We interact with the environment all the time. Every decision we make influences our next ones in some unknown way. This behavior is the core of Reinforcement Learning (RL), where instead the rules of interaction and influence are not unknown, but predefined.
RL algorithms can be either Model-free (MF) or Model-based (MB). If the agent can learn by making predictions about the consequences of its actions, then it is MB. If it can only learn through experience then it is MF.
In this tutorial, we’ll consider examples of MF and MB algorithms to clarify their similarities and differences.
2. The Fundamentals of RL
In Reinforcement Learning, we have an agent which can take action in an environment. Additionally, there are probabilities associated with transitioning from one environment state to another. These transitions can be deterministic or stochastic.
Ultimately, the goal of RL is for the agent to learn how to navigate the environment to maximize a cumulative reward metric.
Finally, we define the policy as the algorithm the agent refines to maximize reward.
Crucially, it is the policy that can be MF or MB. First, let’s start exploring what an MF policy means!
3. Model-free RL
Put simply, model-free algorithms refine their policy based on the consequences of their actions. Let’s explore it with an example!
Consider this environment:
In this example, we want the agent (in green) to avoid the red squares and reach the blue one in as few steps as possible.
To achieve this, we need to define an appropriate reward function. Here’s one way:
- Landing on an empty square: -1 point
- Landing on a red square: -100 points
- Landing on the blue square: +100 points
The agent has 4 possible actions: left, right, up, and down. On the edges, it has only 2 or 3 of these choices.
Let’s see how Q-learning can be used to optimize the agent’s actions.
Let’s take 15 episodes of 1000 iterations.
Here’s a plot of the agent performance given by average reward per episode:
As we can see, the agent learns the task well at around 8 episodes (8000 iterations).
However, Q-learning suffers from being short-sighted with rewards. This can be partially addressed by using Deep Q-learning, which uses a neural network instead of a Q-table.
Nevertheless, Q-learning tends to be faster to compute than model-based methods. This is due to not using a model of the environment.
4. Model-based RL
In a way, we could argue that Q-learning is model-based. After all, we’re building a Q-table, which can be seen as a model of the environment. However, this isn’t how the term model-based is used in the field.

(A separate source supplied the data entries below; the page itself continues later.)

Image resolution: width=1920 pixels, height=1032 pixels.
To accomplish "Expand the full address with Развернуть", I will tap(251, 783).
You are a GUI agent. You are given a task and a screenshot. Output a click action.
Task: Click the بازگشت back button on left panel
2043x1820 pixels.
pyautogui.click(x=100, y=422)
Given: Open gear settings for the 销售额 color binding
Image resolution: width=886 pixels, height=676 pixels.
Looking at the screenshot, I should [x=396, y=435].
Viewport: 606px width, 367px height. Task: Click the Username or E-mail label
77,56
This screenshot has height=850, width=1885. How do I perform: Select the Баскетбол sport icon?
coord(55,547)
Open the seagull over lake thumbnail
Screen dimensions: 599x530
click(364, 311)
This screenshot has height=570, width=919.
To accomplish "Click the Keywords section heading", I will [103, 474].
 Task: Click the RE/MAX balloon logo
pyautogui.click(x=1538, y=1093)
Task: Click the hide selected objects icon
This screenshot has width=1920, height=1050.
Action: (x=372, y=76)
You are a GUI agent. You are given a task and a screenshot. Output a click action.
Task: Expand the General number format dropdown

To classify as model-based, the agent must go beyond implementing a model of the environment. That is, the agent needs to make predictions of the possible rewards associated with certain actions.
This provides many benefits. For example, the agent interacts with the environment a few times. Then, the model uses this information to simulate subsequent iterations without needing to interact with the environment.
Using supervised learning, we can optimize the model to determine which trajectories are most likely to generate the biggest rewards.
If done well, this can speed up learning by orders of magnitude.
However, the model uses information provided by the agent, which is finite. Therefore, we run the risk of building a bad model – one that leads to the agent making sub-optimal decisions.
Let’s explore this further.
4.1. Model Predictive Control
One model-based algorithm that reduces this risk is Model Predictive Control.
As before, an optimal trajectory is determined. However, only one action is taken by the agent and then a new optimal is determined.
This way, we need fewer optimization steps for the trajectory. If done correctly, this can further speed up the RL algorithm without reducing performance.
Let’s go back to our previous example to illustrate how model-based RL could be useful.
4.2. Model Predictive Learning
First, let’s assume that the actions are now stochastic. Therefore, a given action has a probability of landing in each neighboring square.
Say the agent finds themselves in this arrangement:
Now, if the actions were deterministic, it’s clear that moving to the right is optimal.
However, in this stochastic example, let’s say that action is highly unlikely to lead to a movement to the right.
A model-based algorithm could approximate these probabilities and then simulate trajectories. It may then inform the agent that, for example, moving down, right, then up is much more likely to produce higher rewards.
An example of such an algorithm is Monte Carlo Learning. It works by collecting agent action trajectories per episode. It then tunes the behavior of the agent based on these sampled trajectories.
Unlike methods like Model Predictive Control, it does not model any trajectories and therefore has no bias. However, the tuning only happens after each episode, which can make the algorithm slow.
In this article, we have built an intuition for the difference between MB and MF RL algorithms. We did this by exploring the basics of RL and using that foundation to explore the differences between the two types of algorithms through a simple example.